How to complete this task: Below are the records; output them exactly from the first line through the line with "Task: Select the 2023-02-04 date cell", stopping there.

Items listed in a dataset
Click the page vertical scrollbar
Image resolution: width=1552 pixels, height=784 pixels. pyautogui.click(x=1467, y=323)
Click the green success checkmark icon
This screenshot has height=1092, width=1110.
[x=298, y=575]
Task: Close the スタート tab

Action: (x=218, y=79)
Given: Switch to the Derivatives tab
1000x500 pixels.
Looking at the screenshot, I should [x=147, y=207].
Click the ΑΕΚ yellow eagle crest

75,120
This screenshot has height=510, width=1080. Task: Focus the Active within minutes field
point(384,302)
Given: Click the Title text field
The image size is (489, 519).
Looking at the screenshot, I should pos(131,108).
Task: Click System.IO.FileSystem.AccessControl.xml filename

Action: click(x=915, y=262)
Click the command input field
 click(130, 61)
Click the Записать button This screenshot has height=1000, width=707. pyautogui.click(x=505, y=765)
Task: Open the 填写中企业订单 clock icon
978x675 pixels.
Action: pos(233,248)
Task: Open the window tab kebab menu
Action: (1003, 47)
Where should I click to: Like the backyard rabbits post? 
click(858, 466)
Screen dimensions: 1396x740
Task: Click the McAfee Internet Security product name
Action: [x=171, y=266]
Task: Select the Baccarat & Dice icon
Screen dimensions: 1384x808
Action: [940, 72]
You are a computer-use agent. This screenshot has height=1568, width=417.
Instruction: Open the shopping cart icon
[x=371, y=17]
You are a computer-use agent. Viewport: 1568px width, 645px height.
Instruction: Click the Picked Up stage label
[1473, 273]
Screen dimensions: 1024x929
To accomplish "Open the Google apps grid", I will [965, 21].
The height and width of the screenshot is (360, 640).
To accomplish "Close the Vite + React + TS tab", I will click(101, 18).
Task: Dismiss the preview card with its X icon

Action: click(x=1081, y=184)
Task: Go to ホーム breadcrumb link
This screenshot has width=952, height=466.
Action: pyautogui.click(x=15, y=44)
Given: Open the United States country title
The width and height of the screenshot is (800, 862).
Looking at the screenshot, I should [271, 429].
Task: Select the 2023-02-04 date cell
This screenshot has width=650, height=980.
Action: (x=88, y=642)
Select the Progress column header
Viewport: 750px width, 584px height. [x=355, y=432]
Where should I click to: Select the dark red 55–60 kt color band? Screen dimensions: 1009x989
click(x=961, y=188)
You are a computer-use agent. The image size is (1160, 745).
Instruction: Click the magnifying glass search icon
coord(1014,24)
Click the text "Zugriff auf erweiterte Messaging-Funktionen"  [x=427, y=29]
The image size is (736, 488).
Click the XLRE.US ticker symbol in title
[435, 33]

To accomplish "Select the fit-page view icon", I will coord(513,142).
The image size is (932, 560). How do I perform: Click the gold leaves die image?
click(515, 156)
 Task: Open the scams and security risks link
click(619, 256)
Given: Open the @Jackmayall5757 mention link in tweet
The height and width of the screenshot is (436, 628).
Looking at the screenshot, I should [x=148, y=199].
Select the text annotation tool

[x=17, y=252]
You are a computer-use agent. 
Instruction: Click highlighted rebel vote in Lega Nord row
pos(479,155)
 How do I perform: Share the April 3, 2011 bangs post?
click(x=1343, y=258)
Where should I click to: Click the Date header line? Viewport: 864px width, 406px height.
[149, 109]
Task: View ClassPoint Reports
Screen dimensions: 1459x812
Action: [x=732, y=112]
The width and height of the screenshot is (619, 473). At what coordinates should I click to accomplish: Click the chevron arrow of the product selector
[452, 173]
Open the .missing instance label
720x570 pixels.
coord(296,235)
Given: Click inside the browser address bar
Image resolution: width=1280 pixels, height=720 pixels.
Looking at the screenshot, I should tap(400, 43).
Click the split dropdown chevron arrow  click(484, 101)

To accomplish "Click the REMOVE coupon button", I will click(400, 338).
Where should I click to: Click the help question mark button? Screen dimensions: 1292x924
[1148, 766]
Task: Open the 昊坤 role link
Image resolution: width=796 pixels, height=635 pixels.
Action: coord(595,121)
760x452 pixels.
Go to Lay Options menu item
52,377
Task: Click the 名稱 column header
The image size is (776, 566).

Output:
Click the page vertical scrollbar
Image resolution: width=1552 pixels, height=784 pixels. pyautogui.click(x=1467, y=323)
Click the green success checkmark icon
This screenshot has height=1092, width=1110.
[x=298, y=575]
Task: Close the スタート tab

Action: (x=218, y=79)
Given: Switch to the Derivatives tab
1000x500 pixels.
Looking at the screenshot, I should [x=147, y=207].
Click the ΑΕΚ yellow eagle crest

75,120
This screenshot has height=510, width=1080. Task: Focus the Active within minutes field
point(384,302)
Given: Click the Title text field
The image size is (489, 519).
Looking at the screenshot, I should pos(131,108).
Task: Click System.IO.FileSystem.AccessControl.xml filename

Action: click(x=915, y=262)
Click the command input field
 click(130, 61)
Click the Записать button This screenshot has height=1000, width=707. pyautogui.click(x=505, y=765)
Task: Open the 填写中企业订单 clock icon
978x675 pixels.
Action: pos(233,248)
Task: Open the window tab kebab menu
Action: (1003, 47)
Where should I click to: Like the backyard rabbits post? 
click(858, 466)
Screen dimensions: 1396x740
Task: Click the McAfee Internet Security product name
Action: [x=171, y=266]
Task: Select the Baccarat & Dice icon
Screen dimensions: 1384x808
Action: [940, 72]
You are a computer-use agent. This screenshot has height=1568, width=417.
Instruction: Open the shopping cart icon
[x=371, y=17]
You are a computer-use agent. Viewport: 1568px width, 645px height.
Instruction: Click the Picked Up stage label
[1473, 273]
Screen dimensions: 1024x929
To accomplish "Open the Google apps grid", I will [965, 21].
The height and width of the screenshot is (360, 640).
To accomplish "Close the Vite + React + TS tab", I will click(101, 18).
Task: Dismiss the preview card with its X icon

Action: click(x=1081, y=184)
Task: Go to ホーム breadcrumb link
This screenshot has width=952, height=466.
Action: pyautogui.click(x=15, y=44)
Given: Open the United States country title
The width and height of the screenshot is (800, 862).
Looking at the screenshot, I should [271, 429].
Task: Select the 2023-02-04 date cell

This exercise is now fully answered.